Ali, who was born in Birmingham and has a Pakistani heritage, is a left-handed batsman and right-arm off-spin bowler who currently plays for England.
He said that he knows his life choices would appear very odd to others and that people would be asking him why he is fasting on match days.
“I’d never go up to somebody and start preaching,’ he said, ‘but if somebody asks I’m willing to talk about it. Often, after people have seen me praying, they’ll ask and it’s a chance to show how normal prayer time is and why we do it, to teach people about the religion. Not to try to change them, but to explain.”
He further said, ‘I saw the story about the two fans praying at Anfield during a Liverpool game. It caused a big fuss, but it was just five minutes in their life. Once you explain it to people, they are very accommodating. Once your team-mates know, once they understand you and you understand them, everybody gets along.’
Ali is aware that his beard may seem foreign and sometimes even threatening to people in the West but he often resorts to his love for Liverpool to break the ice in the dressing room
“I know people aren’t sure about men who look like I do,’ he said. ‘People don’t see the beard as a bit of hair. I’ve been shouted at, called some horrible names, and when I first came to Worcester I noticed people crossing the road to avoid me. So, yes, there are a lot of bad Muslims giving us a bad name, but all I would say is that it isn’t just Muslims who need to change. There are a lot of ignorant people, too.”
He continued, “I hope what people see in me is that I’m a normal guy, and that people who look as I do can do normal things. And people don’t see us as normal at times. We still chuckle as people do, we still drink a cup of tea, but we feel alienated. I hope I can change that, so even if I can make one person think, “You know, Muslims are all right, they’re good people”, then I’ve done a decent job.’
Referring to the Charleston incident where a man opened fire on the congregation of the Emanuel African Methodist Episcopal Church, Ali said, “The media portrayal is very bad sometimes. If there is a shooting and it’s a white guy, he’s mentally ill. If it’s an Asian, he’s a terrorist. The image is frustrating. So, yes, there are Muslims who need to change and behave, but it also feels unfair because the media aren’t always straight about it.’
Speaking about his teenage years, Ali said that he was just a normal teenage boy and he didn’t fast or pray despite being born in a Muslim family. It was through cricket that he started having questions. “I did a lot of travelling from a young age, got to speak to a lot of people. Whenever I travelled, wherever I went I used to look around at the countryside, look up at the sky, and think, “Someone must have created all of this — it couldn’t happen just by chance”.
At the age of 18, Ali recalls that he started looking for answers and that’s when he started reading a lot of books of other religions.

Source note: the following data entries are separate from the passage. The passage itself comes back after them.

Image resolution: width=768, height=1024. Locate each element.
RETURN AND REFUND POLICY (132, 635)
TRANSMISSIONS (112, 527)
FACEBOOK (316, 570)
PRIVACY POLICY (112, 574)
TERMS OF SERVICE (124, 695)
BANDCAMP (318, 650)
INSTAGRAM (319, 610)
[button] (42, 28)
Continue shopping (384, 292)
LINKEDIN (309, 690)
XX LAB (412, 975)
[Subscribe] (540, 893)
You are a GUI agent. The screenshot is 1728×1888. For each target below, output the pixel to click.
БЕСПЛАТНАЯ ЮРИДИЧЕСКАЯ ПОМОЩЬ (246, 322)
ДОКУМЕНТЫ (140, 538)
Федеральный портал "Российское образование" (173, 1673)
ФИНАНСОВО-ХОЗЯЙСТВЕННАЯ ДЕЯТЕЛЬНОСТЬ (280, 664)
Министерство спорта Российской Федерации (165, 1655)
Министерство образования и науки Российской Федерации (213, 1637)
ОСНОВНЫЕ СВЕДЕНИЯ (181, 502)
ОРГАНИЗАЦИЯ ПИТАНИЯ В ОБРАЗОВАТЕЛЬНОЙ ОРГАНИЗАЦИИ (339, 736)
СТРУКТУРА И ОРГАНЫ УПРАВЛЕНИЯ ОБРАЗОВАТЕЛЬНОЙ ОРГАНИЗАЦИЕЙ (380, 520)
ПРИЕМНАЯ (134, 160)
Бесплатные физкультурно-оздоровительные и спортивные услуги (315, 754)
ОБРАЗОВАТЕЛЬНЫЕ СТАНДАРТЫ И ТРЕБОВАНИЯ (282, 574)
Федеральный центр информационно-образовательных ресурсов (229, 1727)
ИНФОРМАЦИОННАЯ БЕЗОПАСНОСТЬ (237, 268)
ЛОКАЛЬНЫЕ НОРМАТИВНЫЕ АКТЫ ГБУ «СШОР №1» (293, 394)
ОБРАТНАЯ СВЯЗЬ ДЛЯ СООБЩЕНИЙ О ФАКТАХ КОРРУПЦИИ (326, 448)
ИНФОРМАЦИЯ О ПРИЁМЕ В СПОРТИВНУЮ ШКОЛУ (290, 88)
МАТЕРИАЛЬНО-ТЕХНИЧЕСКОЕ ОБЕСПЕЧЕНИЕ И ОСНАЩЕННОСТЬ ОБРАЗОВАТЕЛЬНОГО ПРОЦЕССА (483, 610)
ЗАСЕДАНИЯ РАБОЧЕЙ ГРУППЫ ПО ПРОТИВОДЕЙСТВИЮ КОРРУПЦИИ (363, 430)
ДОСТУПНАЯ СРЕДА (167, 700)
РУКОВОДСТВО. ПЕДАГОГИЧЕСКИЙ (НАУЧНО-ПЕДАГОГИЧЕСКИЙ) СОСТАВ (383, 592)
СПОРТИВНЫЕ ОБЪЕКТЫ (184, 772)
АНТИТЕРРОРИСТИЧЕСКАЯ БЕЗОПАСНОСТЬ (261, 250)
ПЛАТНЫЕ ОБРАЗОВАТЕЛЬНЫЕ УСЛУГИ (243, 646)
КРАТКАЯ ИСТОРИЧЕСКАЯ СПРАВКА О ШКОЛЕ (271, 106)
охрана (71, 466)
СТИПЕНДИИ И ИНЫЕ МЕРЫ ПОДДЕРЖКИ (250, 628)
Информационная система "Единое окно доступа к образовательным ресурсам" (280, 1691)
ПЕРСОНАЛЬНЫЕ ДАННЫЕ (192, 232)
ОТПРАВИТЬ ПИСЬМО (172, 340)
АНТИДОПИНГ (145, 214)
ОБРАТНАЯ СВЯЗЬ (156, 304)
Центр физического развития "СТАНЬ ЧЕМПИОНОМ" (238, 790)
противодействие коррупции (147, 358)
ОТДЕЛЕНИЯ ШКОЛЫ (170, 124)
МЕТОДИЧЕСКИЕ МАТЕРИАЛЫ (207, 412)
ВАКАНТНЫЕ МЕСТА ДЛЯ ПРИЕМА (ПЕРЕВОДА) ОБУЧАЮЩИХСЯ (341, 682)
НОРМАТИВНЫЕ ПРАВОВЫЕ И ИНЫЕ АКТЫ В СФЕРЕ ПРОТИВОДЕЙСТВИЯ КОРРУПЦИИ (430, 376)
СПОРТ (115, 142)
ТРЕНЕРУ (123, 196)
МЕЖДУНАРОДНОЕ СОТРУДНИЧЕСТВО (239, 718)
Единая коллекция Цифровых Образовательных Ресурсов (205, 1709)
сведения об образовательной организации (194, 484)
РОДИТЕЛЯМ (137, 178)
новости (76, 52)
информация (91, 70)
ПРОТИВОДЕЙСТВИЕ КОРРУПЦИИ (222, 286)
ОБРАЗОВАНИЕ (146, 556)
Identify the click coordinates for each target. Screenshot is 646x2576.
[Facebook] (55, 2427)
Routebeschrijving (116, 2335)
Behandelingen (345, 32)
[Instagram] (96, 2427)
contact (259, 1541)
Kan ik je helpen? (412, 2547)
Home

Then one day when he was playing for Warwickshire against West Indies A, he met a man and they began talking. That man had converted to Islam from Christianity and Ali was burning to ask him why he had converted.
Many things came up in their discussion and Ali mentioned that there were certain things about being a Muslim that he didn’t like, such as, arranged marriages. “He told me that those problems were with Pakistani culture, not the Muslim faith — they were different things. I had more questions, and he answered them. Once he started explaining, it all made more sense. There are things we do in our culture that are the opposite of what the religion states.”
It is generally thought that sports and faith cannot go together because sports requires the highest level of commitment whereas religion preaches that winning is not a matter of life and death. Ali, however, said that realizing the comparative insignificance of sports allowed him to become a better cricketer.